Infelizmente, o que mais se vê é uma prática infeliz do uso do corpo feminino como ímã de lucro, com personagens femininas de personalidade rasa e, infelizmente, sem desenvolvimento algum. São mulheres que se resumem a poses sugestivas, roupas rasgadas de maneira conveniente, um "mostra-mas-não-mostra", ênfase na famosa prática de "tits and butt". Mobages são um bom exemplo aqui, em especial Fire Emblem Heroes, que busca transformar heroínas e vilãs em um caça-níquel de pulls em, pelo menos, 90% das vezes, ou até mesmo o próprio DanMachi.

Um fanservice bem-feito, isto é, representado de maneira artística, pode ser aproveitado inclusive por mulheres, seja como uma forma de representação ou de prazer. Isso acontece quando os desenvolvedores demonstram esforço em fazer uma boa representação da situação — aqui incluso também o cuidado de adicionar um contexto plausível para a ocorrência desse tipo de sexualização — e sem demonstrar desconforto por parte das mulheres retratadas naquela mídia.

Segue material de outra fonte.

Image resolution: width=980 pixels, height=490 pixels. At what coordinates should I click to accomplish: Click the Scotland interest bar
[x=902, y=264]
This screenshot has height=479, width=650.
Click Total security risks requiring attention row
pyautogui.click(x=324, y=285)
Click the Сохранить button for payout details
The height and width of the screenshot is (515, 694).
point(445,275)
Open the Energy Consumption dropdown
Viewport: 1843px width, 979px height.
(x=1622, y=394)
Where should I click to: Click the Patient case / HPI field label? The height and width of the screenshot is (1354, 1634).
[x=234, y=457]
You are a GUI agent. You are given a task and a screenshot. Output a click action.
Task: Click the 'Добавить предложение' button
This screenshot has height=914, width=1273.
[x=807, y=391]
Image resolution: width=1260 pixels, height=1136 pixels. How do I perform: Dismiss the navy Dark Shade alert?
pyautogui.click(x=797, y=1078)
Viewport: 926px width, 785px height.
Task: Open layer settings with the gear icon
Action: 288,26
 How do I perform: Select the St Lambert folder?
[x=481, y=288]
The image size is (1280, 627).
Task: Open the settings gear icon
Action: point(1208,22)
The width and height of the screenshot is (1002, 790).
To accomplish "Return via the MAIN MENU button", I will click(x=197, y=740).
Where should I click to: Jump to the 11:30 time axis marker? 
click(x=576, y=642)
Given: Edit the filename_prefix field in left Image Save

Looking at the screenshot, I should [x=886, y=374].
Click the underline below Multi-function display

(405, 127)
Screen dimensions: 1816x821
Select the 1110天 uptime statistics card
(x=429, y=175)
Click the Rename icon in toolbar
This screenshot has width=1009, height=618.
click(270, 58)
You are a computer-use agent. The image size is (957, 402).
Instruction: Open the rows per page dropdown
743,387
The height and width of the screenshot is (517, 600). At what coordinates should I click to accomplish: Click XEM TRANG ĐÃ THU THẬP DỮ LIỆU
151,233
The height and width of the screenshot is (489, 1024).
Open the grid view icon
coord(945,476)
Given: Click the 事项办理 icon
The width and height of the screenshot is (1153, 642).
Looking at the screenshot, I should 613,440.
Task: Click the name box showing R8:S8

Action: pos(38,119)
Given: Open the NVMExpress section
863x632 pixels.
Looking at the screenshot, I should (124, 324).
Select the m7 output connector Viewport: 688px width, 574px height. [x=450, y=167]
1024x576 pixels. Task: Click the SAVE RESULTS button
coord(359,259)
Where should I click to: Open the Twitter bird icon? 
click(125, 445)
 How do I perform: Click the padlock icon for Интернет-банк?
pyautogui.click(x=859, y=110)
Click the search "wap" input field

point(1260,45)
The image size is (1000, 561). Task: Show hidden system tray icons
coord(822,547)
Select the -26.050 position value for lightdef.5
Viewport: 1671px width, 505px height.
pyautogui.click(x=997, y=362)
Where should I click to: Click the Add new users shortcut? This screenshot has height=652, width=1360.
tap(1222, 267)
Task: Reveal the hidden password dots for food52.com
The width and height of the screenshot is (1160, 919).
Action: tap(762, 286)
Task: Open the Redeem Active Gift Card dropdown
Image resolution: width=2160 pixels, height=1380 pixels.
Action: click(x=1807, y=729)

A questão a ser levantada aqui, levando em consideração os prós e contras do uso da imagem feminina nas mídias, em especial os videogames, não é censurar, condenar ou banir a sensualização do corpo feminino, mas sim se atentar ao fato de como ela é feita. Para isso, é necessário discutir como torná-la parte do jogo sem fazer com que se transforme em uma ferramenta voltada exclusivamente ao público masculino e de forma que também se torne atraente para as próprias mulheres — sem que a representação delas se resuma a ilustrações vazias e sem conteúdo.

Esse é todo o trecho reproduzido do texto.